00:04:36.480 | Okay, so TikTok is Blue's Clues for adult. If Facebook and Instagram follow that path,
00:04:41.520 | they're getting rid of all the stuff that's quality. They're getting rid of all the potential
00:04:45.840 | value proposition of connecting the people you know, discovering things from people like you,
00:04:50.320 | and it just becomes what's going to keep my toddler slack jawed at the screen while I'm
00:04:54.560 | trying to get something done. Once they move into that arena, they have lost their main competitive
00:04:59.520 | advantage, which is their social graphs. As I argued in that New Yorker piece, it is too hard
00:05:04.560 | at this point to build a social graph of the same size and of the same value as a Twitter, Instagram,
00:05:09.920 | or Facebook.
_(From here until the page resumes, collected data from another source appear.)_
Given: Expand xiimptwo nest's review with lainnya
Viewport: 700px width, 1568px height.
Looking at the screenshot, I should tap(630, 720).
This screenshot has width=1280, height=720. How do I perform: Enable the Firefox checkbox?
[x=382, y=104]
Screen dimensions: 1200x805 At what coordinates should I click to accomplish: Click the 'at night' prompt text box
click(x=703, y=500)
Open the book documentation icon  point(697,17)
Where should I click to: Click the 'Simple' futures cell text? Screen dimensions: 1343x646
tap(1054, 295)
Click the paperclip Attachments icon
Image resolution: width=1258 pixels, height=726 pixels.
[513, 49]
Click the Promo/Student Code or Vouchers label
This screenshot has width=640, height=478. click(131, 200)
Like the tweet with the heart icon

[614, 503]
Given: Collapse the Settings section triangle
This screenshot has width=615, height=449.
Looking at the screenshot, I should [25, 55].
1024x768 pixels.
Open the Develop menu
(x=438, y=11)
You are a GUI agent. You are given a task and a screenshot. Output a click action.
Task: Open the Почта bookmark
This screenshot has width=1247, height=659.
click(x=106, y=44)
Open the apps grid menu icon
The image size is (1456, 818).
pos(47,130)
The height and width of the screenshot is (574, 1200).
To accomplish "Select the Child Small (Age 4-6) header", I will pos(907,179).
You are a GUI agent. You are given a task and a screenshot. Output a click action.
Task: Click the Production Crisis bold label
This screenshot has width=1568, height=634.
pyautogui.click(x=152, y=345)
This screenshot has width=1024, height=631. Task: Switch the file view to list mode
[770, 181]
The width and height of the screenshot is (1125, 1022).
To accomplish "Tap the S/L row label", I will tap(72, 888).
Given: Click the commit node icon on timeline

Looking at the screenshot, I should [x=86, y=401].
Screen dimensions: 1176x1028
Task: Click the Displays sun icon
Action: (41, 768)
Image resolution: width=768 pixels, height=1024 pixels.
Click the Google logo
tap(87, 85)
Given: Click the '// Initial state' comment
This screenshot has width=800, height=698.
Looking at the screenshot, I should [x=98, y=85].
So any service that's mainly based on one of those social graphs is not able to compete
00:05:16.960 | with those. But as soon as they move away from their social graph, here's friends and links,
00:05:20.560 | and just to algorithmically select the content, they're just in the competitive mosh pit with
00:05:25.280 | everything else is trying to grab your attention. And Blue's Clues isn't on TV anymore, because
00:05:29.920 | there's other cartoons that came along or even more insipid and even more attention capturing.
00:05:34.240 | So that's why I think Allison, the move of Facebook and Instagram towards a Blue's Clues
00:05:40.560 | TikTok model, maybe is trying to stave off some user, user loss in the short term, but is going
00:05:47.600 | to expose them to competition that they can't hope to win at long term. When they left the advantage
00:05:52.240 | of their social graph, they left their protection. And I think that's going to be the end of them,
00:05:56.240 | ultimately of them as some sort of giant culture shaping monopolistic platform that everyone uses.
00:06:04.000 | Your article came out July 28.
00:06:05.760 | July 28. Okay, so that's the TikTok. What's it called?
00:06:08.720 | TikTok and the fall of social media giants.
00:06:12.400 | TikTok and the fall of social media giants.